|By TAP Staff| Dubai added to its financial market profile when Bank of America-Merrill Lynch announced on Monday it was moving its head of frontier markets research to the city. The move reflects the bank’s plan to take advantage of growing investor interest in the Gulf and surrounding region.
Global firms have been strengthening their presence in the wake of surging stock markets, index upgrades and most importantly the opening up of Saudi Arabia’s $530 billion bourse to foreign investors in 2015.
Bank of America sources told Reuters that Hootan Yazhari, head of frontiers markets equity research at BofA-ML, will relocate from the bank’s European headquarters in London to Dubai in November.
“About 80 percent of the frontier stocks we cover are within Central and Eastern Europe, the Middle East and Africa, so it makes sense that he will be based in Dubai, which will be the hub,” a spokesman told Reuters.

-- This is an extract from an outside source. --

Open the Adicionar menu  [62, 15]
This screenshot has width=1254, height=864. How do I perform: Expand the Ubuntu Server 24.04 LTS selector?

Having ploughed significant resources into sales and trading teams in Dubai during the boom years of the late-2000s, many firms pared back their offerings or withdrew altogether as revenues crumbled in the wake of the stock market slumps triggered by the global financial crisis.
But stock markets are now rebounding across much of the region — Dubai’s benchmark index more than doubled in value in 2013 and is up nearly 50 percent this year — helped by renewed investor confidence and upgrades to emerging market status by index compiler MSCI for Qatar and the United Arab Emirates.
The announcement in July that Saudi Arabia would allow foreign investors to invest directly in its stock market for the first time from 2015 coupled with the expected return of company share sales on UAE bourses in the coming months, is forcing banks to rethink their plans for covering the region.
Goldman Sachs restarted its equity sales business in Dubai earlier this year, and Renaissance Capital opened an office in the emirate this summer.